→ **ABOUT THIS TASK**
Give the records below again, exactly as they appear.

(Stored items from a collection)
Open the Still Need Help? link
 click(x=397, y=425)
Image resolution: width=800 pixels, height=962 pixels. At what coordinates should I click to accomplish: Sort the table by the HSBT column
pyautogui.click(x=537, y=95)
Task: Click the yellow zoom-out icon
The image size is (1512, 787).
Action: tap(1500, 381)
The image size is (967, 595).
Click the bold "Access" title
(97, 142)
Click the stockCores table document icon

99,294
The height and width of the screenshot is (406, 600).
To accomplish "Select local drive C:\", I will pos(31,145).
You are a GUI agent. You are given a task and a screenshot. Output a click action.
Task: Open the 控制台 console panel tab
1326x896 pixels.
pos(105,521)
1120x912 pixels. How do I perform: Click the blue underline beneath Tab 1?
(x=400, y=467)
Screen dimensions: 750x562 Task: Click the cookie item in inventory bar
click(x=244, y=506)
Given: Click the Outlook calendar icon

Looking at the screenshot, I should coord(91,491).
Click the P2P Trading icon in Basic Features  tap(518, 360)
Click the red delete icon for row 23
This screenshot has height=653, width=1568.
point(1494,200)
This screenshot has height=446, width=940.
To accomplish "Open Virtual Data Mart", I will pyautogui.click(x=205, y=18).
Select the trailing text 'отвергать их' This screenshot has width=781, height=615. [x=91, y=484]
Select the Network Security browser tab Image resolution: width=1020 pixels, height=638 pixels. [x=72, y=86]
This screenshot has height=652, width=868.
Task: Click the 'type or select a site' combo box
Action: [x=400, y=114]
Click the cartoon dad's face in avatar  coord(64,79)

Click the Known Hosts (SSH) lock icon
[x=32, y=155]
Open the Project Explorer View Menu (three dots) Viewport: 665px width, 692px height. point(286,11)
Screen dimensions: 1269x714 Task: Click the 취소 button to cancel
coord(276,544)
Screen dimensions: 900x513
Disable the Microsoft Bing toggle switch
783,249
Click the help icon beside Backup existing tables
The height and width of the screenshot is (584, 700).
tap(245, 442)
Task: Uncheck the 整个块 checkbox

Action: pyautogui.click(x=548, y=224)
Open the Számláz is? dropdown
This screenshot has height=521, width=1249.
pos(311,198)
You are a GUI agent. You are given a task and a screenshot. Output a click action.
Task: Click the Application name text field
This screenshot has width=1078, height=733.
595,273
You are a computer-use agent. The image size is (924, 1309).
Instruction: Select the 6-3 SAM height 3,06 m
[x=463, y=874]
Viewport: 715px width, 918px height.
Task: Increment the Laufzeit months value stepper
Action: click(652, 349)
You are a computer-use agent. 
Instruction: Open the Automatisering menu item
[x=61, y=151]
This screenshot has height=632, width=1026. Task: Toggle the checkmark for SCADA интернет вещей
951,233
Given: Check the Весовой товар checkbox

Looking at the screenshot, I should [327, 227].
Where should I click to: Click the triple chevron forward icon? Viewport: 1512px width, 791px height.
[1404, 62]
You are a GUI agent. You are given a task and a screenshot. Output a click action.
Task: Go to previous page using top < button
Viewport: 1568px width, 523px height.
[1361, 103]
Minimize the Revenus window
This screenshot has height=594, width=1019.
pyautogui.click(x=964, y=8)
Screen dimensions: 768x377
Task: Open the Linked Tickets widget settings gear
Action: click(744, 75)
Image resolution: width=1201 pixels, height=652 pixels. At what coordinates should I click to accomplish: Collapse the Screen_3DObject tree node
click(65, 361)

→ **RESPONSE TO THIS EXERCISE**
Open the Still Need Help? link
 click(x=397, y=425)
Image resolution: width=800 pixels, height=962 pixels. At what coordinates should I click to accomplish: Sort the table by the HSBT column
pyautogui.click(x=537, y=95)
Task: Click the yellow zoom-out icon
The image size is (1512, 787).
Action: tap(1500, 381)
The image size is (967, 595).
Click the bold "Access" title
(97, 142)
Click the stockCores table document icon

99,294
The height and width of the screenshot is (406, 600).
To accomplish "Select local drive C:\", I will pos(31,145).
You are a GUI agent. You are given a task and a screenshot. Output a click action.
Task: Open the 控制台 console panel tab
1326x896 pixels.
pos(105,521)
1120x912 pixels. How do I perform: Click the blue underline beneath Tab 1?
(x=400, y=467)
Screen dimensions: 750x562 Task: Click the cookie item in inventory bar
click(x=244, y=506)
Given: Click the Outlook calendar icon

Looking at the screenshot, I should coord(91,491).
Click the P2P Trading icon in Basic Features  tap(518, 360)
Click the red delete icon for row 23
This screenshot has height=653, width=1568.
point(1494,200)
This screenshot has height=446, width=940.
To accomplish "Open Virtual Data Mart", I will pyautogui.click(x=205, y=18).
Select the trailing text 'отвергать их' This screenshot has width=781, height=615. [x=91, y=484]
Select the Network Security browser tab Image resolution: width=1020 pixels, height=638 pixels. [x=72, y=86]
This screenshot has height=652, width=868.
Task: Click the 'type or select a site' combo box
Action: [x=400, y=114]
Click the cartoon dad's face in avatar  coord(64,79)

Click the Known Hosts (SSH) lock icon
[x=32, y=155]
Open the Project Explorer View Menu (three dots) Viewport: 665px width, 692px height. point(286,11)
Screen dimensions: 1269x714 Task: Click the 취소 button to cancel
coord(276,544)
Screen dimensions: 900x513
Disable the Microsoft Bing toggle switch
783,249
Click the help icon beside Backup existing tables
The height and width of the screenshot is (584, 700).
tap(245, 442)
Task: Uncheck the 整个块 checkbox

Action: pyautogui.click(x=548, y=224)
Open the Számláz is? dropdown
This screenshot has height=521, width=1249.
pos(311,198)
You are a GUI agent. You are given a task and a screenshot. Output a click action.
Task: Click the Application name text field
This screenshot has width=1078, height=733.
595,273
You are a computer-use agent. The image size is (924, 1309).
Instruction: Select the 6-3 SAM height 3,06 m
[x=463, y=874]
Viewport: 715px width, 918px height.
Task: Increment the Laufzeit months value stepper
Action: click(652, 349)
You are a computer-use agent. 
Instruction: Open the Automatisering menu item
[x=61, y=151]
This screenshot has height=632, width=1026. Task: Toggle the checkmark for SCADA интернет вещей
951,233
Given: Check the Весовой товар checkbox

Looking at the screenshot, I should [327, 227].
Where should I click to: Click the triple chevron forward icon? Viewport: 1512px width, 791px height.
[1404, 62]
You are a GUI agent. You are given a task and a screenshot. Output a click action.
Task: Go to previous page using top < button
Viewport: 1568px width, 523px height.
[1361, 103]
Minimize the Revenus window
This screenshot has height=594, width=1019.
pyautogui.click(x=964, y=8)
Screen dimensions: 768x377
Task: Open the Linked Tickets widget settings gear
Action: click(744, 75)
Image resolution: width=1201 pixels, height=652 pixels. At what coordinates should I click to accomplish: Collapse the Screen_3DObject tree node
click(65, 361)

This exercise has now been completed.